Adani: Adani group shares fall after OCCRP allegations on offshore owners

MUMBAI: Adani Group shares and bonds declined after potentially controversial owners of its stock were identified in a new investigation, dealing the Indian conglomerate a fresh blow after short-seller Hindenburg Research in January alleged the group engaged in corporate fraud and stock price manipulation.
All 10 listed Adani stocks retreated in Thursday trading and most of the group’s dollar bonds also fell. Shares of flagship Adani Enterprises Ltd dropped as much as 5.2% before paring losses.
Documents obtained by staff at the Organized Crime and Corruption Reporting Project show that Nasser Ali Shaban Ahli from the United Arab Emirates and Chang Chung-Ling from Taiwan spent years trading hundreds of millions of dollars’ worth of Adani Group stock, the global network of investigative journalists alleged in a highly-anticipated report.
The two men have longtime business ties to the Adani family and have served as directors and shareholders in Adani Group companies, the OCCRP said on its website — along with firms associated with Vinod Adani, who is the brother of the conglomerate’s billionaire founder, Gautam Adani.
The documents were corroborated by people with direct knowledge of the Adani Group’s businesses and public records from multiple countries, the OCCRP said, and show how hundreds of millions of dollars were invested in publicly traded Adani stock through opaque investment funds based in Mauritius.
“The documents show that, through the Mauritius funds, they spent years buying and selling Adani stock through offshore structures that obscured their involvement — and made considerable profits in the process,” the OCCRP found. “They also show that the management company in charge of their investments paid a Vinod Adani company to advise them in their investments.”
‘Money trail’
Adani Group said in a statement Thursday that it rejected “these recycled allegations,” adding that they were based on decade-old closed cases. “There is no relevance or foundation for these allegations on transfer of funds.”

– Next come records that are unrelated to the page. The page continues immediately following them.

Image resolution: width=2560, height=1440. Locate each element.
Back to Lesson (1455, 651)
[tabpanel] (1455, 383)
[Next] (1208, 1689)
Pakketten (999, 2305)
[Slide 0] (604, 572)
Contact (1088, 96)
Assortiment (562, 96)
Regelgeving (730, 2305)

The Financial Times and The Guardian also reported on the documents, which were shared with them by the OCCRP earlier.
The OCCRP investigation is yet another broadside against the ports-to-power conglomerate, which has been firefighting allegations of wide-ranging corporate malfeasance made at the start of the year. The Hindenburg report prompted a probe by Indian regulators and wiped out more than $150 billion in market value from Adani’s listed companies at one point.
Adani has also come under political attack, thanks to the perception that the tycoon enjoys a cozy relationship and favoritism with Prime Minister Narendra Modi, dovetailing many of his businesses to the premier’s development ambitions. The opposition Congress party renewed its demand for a parliamentary probe.
“The stench of corruption around the network of Adani-linked shell companies located in opaque tax havens is only getting stronger with the money trail being established now,” Jairam Ramesh, a Congress leader — wrote on X, the social-media platform formerly known as Twitter. “Despite the Modi government’s best efforts, the truth will not stay suppressed forever.”
The conglomerate has repeatedly denied any wrong doing, but the allegations have drawn wider scrutiny on corporate governance practices across India’s family-dominated business world.
“Corruption and lack of market transparency remains an issue for the country,” said Tina Teng, an Auckland-based analyst at CMC Markets. The newsflow may lead to some “negative impact on Indian markets” in terms of concerns over insider trading and market manipulations, she added.
Adani shares have recouped more than $40 billion as the conglomerate’s founders pared back debt and raised billions of dollars selling stock to overseas investors including GQG Partners LLC and the Qatar Investment Authority.
The Securities and Exchange Board of India, the country’s capital markets watchdog, said a probe into the Adani Group showed violations of rules on disclosures by listed entities and limits on the holdings of offshore funds, Reuters reported Monday, citing sources it didn’t identify.
“This news will increase the volatility for investors until Sebi’s final findings on its Adani investigation get disclosed,” said Sameer Kalra, the Mumbai-based founder of Target Investing. “It’s another piece of evidence showing concentration of shareholding from the past, and it creates an overhang for smaller investors even as new large funds like GQG are coming in.”